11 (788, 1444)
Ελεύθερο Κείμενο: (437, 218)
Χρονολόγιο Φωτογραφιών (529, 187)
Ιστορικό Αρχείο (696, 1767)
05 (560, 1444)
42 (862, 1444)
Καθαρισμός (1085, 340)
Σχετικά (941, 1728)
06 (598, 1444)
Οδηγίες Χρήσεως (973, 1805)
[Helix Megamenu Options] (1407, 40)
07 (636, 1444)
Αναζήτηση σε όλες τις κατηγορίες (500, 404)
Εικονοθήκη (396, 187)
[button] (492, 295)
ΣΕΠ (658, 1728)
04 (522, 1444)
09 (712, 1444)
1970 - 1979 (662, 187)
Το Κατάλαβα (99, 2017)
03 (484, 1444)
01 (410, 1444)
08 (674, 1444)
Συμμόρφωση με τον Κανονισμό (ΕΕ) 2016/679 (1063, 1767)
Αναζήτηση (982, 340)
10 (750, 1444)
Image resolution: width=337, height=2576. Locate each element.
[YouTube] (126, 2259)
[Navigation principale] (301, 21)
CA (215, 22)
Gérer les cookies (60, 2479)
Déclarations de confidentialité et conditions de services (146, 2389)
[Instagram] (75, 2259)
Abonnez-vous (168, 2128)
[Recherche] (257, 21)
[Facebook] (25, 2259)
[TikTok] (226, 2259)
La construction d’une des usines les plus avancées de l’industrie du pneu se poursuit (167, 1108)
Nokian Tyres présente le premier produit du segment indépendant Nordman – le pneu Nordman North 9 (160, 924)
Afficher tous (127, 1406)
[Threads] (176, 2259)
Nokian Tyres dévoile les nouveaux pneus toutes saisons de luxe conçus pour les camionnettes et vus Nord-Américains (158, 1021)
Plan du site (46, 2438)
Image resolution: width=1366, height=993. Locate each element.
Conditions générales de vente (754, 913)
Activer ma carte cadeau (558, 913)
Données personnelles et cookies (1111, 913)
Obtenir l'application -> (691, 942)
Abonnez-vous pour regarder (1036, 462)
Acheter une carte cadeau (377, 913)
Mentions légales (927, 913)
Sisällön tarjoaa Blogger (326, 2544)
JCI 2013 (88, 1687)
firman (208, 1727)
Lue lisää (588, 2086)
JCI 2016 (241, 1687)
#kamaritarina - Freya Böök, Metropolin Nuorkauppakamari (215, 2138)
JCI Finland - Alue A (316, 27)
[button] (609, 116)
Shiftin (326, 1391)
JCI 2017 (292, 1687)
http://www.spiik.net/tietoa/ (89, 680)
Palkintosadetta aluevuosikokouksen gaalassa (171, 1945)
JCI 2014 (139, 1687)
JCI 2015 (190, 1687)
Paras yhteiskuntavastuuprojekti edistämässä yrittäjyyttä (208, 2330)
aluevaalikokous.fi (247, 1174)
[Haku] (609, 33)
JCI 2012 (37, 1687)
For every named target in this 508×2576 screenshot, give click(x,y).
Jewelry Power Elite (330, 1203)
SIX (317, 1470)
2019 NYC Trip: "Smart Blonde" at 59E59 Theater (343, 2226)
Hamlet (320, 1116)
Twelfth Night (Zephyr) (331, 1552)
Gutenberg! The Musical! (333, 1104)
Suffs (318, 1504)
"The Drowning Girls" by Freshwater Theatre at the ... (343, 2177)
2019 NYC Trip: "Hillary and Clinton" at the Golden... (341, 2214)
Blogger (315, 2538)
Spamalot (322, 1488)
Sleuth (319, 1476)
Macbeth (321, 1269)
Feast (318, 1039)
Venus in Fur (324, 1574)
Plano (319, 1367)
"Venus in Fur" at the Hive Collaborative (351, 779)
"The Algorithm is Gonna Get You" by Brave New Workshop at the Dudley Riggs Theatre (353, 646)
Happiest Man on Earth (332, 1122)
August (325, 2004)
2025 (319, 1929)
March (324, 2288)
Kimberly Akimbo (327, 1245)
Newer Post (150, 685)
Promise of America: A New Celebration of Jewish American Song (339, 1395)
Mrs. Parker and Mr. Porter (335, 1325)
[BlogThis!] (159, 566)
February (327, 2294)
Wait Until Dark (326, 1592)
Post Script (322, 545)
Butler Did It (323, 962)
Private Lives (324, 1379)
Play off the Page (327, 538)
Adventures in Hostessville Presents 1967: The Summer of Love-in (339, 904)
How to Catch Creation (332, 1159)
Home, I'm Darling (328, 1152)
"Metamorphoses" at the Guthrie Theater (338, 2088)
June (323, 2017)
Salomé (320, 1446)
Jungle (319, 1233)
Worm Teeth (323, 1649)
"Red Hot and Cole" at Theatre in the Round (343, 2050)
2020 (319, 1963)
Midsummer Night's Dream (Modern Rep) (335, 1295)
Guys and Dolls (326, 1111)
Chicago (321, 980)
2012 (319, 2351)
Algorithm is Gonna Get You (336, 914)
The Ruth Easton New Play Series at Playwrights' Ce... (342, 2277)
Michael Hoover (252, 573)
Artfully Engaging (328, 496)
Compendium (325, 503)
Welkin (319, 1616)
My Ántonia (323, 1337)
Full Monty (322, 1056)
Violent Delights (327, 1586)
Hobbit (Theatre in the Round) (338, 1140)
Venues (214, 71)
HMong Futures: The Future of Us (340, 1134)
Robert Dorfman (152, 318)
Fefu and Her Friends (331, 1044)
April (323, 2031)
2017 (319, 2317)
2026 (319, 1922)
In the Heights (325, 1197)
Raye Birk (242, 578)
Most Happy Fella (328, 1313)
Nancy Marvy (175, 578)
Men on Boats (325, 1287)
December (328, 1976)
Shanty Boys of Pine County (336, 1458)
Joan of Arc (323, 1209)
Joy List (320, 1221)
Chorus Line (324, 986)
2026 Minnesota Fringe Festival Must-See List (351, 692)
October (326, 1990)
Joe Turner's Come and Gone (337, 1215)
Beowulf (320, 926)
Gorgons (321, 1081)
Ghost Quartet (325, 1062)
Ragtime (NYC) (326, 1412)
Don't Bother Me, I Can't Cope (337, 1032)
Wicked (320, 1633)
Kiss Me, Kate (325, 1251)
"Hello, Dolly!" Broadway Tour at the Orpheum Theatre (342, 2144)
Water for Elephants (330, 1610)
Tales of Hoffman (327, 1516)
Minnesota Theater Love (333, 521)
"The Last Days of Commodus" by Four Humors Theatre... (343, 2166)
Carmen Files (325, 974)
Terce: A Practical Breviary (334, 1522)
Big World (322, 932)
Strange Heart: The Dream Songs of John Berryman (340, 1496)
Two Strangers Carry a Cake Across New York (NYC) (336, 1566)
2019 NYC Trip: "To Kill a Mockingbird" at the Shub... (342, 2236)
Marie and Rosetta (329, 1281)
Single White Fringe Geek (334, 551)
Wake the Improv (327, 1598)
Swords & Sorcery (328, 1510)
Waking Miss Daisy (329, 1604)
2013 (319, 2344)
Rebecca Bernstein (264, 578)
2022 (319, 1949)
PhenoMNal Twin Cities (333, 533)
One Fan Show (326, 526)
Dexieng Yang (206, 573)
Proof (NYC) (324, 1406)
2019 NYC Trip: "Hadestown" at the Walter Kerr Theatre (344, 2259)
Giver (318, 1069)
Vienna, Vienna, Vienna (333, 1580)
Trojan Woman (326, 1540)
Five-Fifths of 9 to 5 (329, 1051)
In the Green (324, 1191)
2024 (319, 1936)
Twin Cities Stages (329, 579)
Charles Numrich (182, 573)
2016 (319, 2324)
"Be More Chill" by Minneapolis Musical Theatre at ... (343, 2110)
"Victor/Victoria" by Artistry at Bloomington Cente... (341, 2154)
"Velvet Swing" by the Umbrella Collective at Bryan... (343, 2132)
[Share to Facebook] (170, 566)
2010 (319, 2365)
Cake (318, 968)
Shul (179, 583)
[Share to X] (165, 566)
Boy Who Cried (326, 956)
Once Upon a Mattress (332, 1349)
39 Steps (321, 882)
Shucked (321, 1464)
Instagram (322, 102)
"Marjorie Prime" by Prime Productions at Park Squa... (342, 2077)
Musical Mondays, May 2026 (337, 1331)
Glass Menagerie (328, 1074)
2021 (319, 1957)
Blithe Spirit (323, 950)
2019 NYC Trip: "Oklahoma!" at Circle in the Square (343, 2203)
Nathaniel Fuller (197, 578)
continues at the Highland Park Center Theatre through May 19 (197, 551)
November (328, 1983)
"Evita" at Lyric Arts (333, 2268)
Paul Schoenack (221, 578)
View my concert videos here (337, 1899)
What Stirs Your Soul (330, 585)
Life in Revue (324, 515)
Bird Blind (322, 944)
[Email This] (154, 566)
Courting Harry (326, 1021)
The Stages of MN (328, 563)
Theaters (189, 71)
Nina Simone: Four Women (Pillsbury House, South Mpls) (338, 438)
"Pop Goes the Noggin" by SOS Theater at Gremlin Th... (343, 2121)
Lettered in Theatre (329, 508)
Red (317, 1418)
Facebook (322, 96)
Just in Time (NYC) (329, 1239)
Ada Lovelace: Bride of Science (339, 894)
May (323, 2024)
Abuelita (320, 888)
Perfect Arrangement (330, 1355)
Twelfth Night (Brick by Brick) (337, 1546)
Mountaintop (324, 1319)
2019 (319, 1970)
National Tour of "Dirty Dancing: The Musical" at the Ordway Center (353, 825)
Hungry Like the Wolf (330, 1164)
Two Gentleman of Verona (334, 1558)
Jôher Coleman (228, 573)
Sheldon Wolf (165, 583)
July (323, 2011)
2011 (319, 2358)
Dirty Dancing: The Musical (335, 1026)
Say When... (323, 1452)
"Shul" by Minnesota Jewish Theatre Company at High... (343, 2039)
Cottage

• Aim of the exercise
Return the span of lines in the data above that opens at the line with "Hobbit (Theatre in the Round) (338, 1140)" and closes at the line with "Gorgons (321, 1081)", exactly, ends included, nothing else.

• Result for this task
Hobbit (Theatre in the Round) (338, 1140)
Venues (214, 71)
HMong Futures: The Future of Us (340, 1134)
Robert Dorfman (152, 318)
Fefu and Her Friends (331, 1044)
April (323, 2031)
2017 (319, 2317)
2026 (319, 1922)
In the Heights (325, 1197)
Raye Birk (242, 578)
Most Happy Fella (328, 1313)
Nancy Marvy (175, 578)
Men on Boats (325, 1287)
December (328, 1976)
Shanty Boys of Pine County (336, 1458)
Joan of Arc (323, 1209)
Joy List (320, 1221)
Chorus Line (324, 986)
2026 Minnesota Fringe Festival Must-See List (351, 692)
October (326, 1990)
Joe Turner's Come and Gone (337, 1215)
Beowulf (320, 926)
Gorgons (321, 1081)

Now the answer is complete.